>> begin

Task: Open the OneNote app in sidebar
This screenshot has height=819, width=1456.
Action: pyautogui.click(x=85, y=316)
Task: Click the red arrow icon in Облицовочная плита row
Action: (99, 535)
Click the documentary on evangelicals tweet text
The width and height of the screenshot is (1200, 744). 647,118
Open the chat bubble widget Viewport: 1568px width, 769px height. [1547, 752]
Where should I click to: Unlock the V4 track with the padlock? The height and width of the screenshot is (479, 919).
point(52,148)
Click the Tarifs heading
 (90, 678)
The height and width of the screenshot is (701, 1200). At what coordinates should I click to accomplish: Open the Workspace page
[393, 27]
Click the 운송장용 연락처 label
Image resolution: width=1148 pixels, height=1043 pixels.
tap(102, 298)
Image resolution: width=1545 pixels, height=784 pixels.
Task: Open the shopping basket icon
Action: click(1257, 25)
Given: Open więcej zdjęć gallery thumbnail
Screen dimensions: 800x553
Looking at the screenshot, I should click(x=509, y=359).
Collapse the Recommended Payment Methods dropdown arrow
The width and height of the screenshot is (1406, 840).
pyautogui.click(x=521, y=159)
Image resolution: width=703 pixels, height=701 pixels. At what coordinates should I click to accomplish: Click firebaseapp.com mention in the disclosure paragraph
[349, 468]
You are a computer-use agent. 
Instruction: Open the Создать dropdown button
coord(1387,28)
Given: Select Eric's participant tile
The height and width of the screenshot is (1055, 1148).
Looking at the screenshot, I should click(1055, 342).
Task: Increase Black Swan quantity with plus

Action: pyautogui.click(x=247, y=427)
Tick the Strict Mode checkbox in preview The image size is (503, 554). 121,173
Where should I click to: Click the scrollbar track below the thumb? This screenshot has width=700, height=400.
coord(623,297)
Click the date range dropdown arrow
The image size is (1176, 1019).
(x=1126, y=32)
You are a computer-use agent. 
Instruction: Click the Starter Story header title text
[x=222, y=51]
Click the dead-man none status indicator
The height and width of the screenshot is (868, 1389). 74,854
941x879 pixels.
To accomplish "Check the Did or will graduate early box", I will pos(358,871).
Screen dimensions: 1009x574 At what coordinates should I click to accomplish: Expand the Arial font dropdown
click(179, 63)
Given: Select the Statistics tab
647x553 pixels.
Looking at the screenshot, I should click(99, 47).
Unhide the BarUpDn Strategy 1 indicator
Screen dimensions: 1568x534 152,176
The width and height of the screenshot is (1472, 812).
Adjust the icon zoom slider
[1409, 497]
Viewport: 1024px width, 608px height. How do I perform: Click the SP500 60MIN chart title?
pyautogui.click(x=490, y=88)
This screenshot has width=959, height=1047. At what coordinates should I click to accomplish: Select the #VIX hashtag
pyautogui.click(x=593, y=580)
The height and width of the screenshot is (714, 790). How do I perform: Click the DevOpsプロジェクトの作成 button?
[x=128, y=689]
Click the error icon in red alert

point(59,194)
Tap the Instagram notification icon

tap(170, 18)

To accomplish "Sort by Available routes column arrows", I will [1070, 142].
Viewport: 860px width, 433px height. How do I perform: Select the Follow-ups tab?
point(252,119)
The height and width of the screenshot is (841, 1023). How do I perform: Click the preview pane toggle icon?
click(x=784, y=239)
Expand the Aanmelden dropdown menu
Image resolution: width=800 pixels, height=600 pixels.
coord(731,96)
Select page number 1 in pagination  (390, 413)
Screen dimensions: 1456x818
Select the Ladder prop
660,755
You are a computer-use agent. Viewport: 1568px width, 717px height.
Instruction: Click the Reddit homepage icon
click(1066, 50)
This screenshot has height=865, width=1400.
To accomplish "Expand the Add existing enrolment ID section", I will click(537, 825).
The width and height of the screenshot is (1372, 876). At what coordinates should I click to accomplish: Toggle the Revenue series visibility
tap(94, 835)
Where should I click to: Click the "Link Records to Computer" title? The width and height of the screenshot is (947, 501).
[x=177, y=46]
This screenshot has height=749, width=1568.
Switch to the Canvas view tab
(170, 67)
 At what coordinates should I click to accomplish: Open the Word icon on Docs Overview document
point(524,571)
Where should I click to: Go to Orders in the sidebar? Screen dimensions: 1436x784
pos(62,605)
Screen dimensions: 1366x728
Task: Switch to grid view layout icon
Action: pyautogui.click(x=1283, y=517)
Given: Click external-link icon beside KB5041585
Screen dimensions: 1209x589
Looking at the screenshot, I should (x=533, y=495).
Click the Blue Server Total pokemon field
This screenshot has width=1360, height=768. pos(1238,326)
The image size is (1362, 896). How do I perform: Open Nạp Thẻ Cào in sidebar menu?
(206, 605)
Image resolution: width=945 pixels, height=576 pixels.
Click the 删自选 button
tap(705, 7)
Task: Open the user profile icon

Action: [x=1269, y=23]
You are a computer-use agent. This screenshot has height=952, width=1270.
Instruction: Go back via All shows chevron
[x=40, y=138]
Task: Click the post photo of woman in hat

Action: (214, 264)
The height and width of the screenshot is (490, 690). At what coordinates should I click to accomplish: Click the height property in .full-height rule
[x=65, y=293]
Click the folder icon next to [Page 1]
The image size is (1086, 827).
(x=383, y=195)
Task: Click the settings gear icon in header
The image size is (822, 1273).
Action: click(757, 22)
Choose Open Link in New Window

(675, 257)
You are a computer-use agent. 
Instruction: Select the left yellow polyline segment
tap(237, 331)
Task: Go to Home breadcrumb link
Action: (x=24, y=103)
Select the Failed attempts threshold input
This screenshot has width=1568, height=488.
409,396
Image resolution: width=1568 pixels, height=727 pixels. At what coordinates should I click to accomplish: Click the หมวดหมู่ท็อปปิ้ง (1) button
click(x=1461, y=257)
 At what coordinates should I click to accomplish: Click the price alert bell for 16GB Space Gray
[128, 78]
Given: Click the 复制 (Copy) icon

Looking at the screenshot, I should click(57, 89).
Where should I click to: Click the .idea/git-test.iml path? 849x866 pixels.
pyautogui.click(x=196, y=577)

>> end

**Description of the task**
Copy out the rows again, changing every "Given" to "Goal" and leaving everything else as it is.

**Reply**
Task: Open the OneNote app in sidebar
This screenshot has height=819, width=1456.
Action: pyautogui.click(x=85, y=316)
Task: Click the red arrow icon in Облицовочная плита row
Action: (99, 535)
Click the documentary on evangelicals tweet text
The width and height of the screenshot is (1200, 744). 647,118
Open the chat bubble widget Viewport: 1568px width, 769px height. [1547, 752]
Where should I click to: Unlock the V4 track with the padlock? The height and width of the screenshot is (479, 919).
point(52,148)
Click the Tarifs heading
 (90, 678)
The height and width of the screenshot is (701, 1200). At what coordinates should I click to accomplish: Open the Workspace page
[393, 27]
Click the 운송장용 연락처 label
Image resolution: width=1148 pixels, height=1043 pixels.
tap(102, 298)
Image resolution: width=1545 pixels, height=784 pixels.
Task: Open the shopping basket icon
Action: click(1257, 25)
Goal: Open więcej zdjęć gallery thumbnail
Screen dimensions: 800x553
Looking at the screenshot, I should click(x=509, y=359).
Collapse the Recommended Payment Methods dropdown arrow
The width and height of the screenshot is (1406, 840).
pyautogui.click(x=521, y=159)
Image resolution: width=703 pixels, height=701 pixels. At what coordinates should I click to accomplish: Click firebaseapp.com mention in the disclosure paragraph
[349, 468]
You are a computer-use agent. 
Instruction: Open the Создать dropdown button
coord(1387,28)
Goal: Select Eric's participant tile
The height and width of the screenshot is (1055, 1148).
Looking at the screenshot, I should click(1055, 342).
Task: Increase Black Swan quantity with plus

Action: pyautogui.click(x=247, y=427)
Tick the Strict Mode checkbox in preview The image size is (503, 554). 121,173
Where should I click to: Click the scrollbar track below the thumb? This screenshot has width=700, height=400.
coord(623,297)
Click the date range dropdown arrow
The image size is (1176, 1019).
(x=1126, y=32)
You are a computer-use agent. 
Instruction: Click the Starter Story header title text
[x=222, y=51]
Click the dead-man none status indicator
The height and width of the screenshot is (868, 1389). 74,854
941x879 pixels.
To accomplish "Check the Did or will graduate early box", I will pos(358,871).
Screen dimensions: 1009x574 At what coordinates should I click to accomplish: Expand the Arial font dropdown
click(179, 63)
Goal: Select the Statistics tab
647x553 pixels.
Looking at the screenshot, I should click(99, 47).
Unhide the BarUpDn Strategy 1 indicator
Screen dimensions: 1568x534 152,176
The width and height of the screenshot is (1472, 812).
Adjust the icon zoom slider
[1409, 497]
Viewport: 1024px width, 608px height. How do I perform: Click the SP500 60MIN chart title?
pyautogui.click(x=490, y=88)
This screenshot has width=959, height=1047. At what coordinates should I click to accomplish: Select the #VIX hashtag
pyautogui.click(x=593, y=580)
The height and width of the screenshot is (714, 790). How do I perform: Click the DevOpsプロジェクトの作成 button?
[x=128, y=689]
Click the error icon in red alert

point(59,194)
Tap the Instagram notification icon

tap(170, 18)

To accomplish "Sort by Available routes column arrows", I will [1070, 142].
Viewport: 860px width, 433px height. How do I perform: Select the Follow-ups tab?
point(252,119)
The height and width of the screenshot is (841, 1023). How do I perform: Click the preview pane toggle icon?
click(x=784, y=239)
Expand the Aanmelden dropdown menu
Image resolution: width=800 pixels, height=600 pixels.
coord(731,96)
Select page number 1 in pagination  (390, 413)
Screen dimensions: 1456x818
Select the Ladder prop
660,755
You are a computer-use agent. Viewport: 1568px width, 717px height.
Instruction: Click the Reddit homepage icon
click(1066, 50)
This screenshot has height=865, width=1400.
To accomplish "Expand the Add existing enrolment ID section", I will click(537, 825).
The width and height of the screenshot is (1372, 876). At what coordinates should I click to accomplish: Toggle the Revenue series visibility
tap(94, 835)
Where should I click to: Click the "Link Records to Computer" title? The width and height of the screenshot is (947, 501).
[x=177, y=46]
This screenshot has height=749, width=1568.
Switch to the Canvas view tab
(170, 67)
 At what coordinates should I click to accomplish: Open the Word icon on Docs Overview document
point(524,571)
Where should I click to: Go to Orders in the sidebar? Screen dimensions: 1436x784
pos(62,605)
Screen dimensions: 1366x728
Task: Switch to grid view layout icon
Action: pyautogui.click(x=1283, y=517)
Goal: Click external-link icon beside KB5041585
Screen dimensions: 1209x589
Looking at the screenshot, I should (x=533, y=495).
Click the Blue Server Total pokemon field
This screenshot has width=1360, height=768. pos(1238,326)
The image size is (1362, 896). How do I perform: Open Nạp Thẻ Cào in sidebar menu?
(206, 605)
Image resolution: width=945 pixels, height=576 pixels.
Click the 删自选 button
tap(705, 7)
Task: Open the user profile icon

Action: [x=1269, y=23]
You are a computer-use agent. This screenshot has height=952, width=1270.
Instruction: Go back via All shows chevron
[x=40, y=138]
Task: Click the post photo of woman in hat

Action: (214, 264)
The height and width of the screenshot is (490, 690). At what coordinates should I click to accomplish: Click the height property in .full-height rule
[x=65, y=293]
Click the folder icon next to [Page 1]
The image size is (1086, 827).
(x=383, y=195)
Task: Click the settings gear icon in header
The image size is (822, 1273).
Action: click(757, 22)
Choose Open Link in New Window

(675, 257)
You are a computer-use agent. 
Instruction: Select the left yellow polyline segment
tap(237, 331)
Task: Go to Home breadcrumb link
Action: (x=24, y=103)
Select the Failed attempts threshold input
This screenshot has width=1568, height=488.
409,396
Image resolution: width=1568 pixels, height=727 pixels. At what coordinates should I click to accomplish: Click the หมวดหมู่ท็อปปิ้ง (1) button
click(x=1461, y=257)
 At what coordinates should I click to accomplish: Click the price alert bell for 16GB Space Gray
[128, 78]
Goal: Click the 复制 (Copy) icon

Looking at the screenshot, I should click(57, 89).
Where should I click to: Click the .idea/git-test.iml path? 849x866 pixels.
pyautogui.click(x=196, y=577)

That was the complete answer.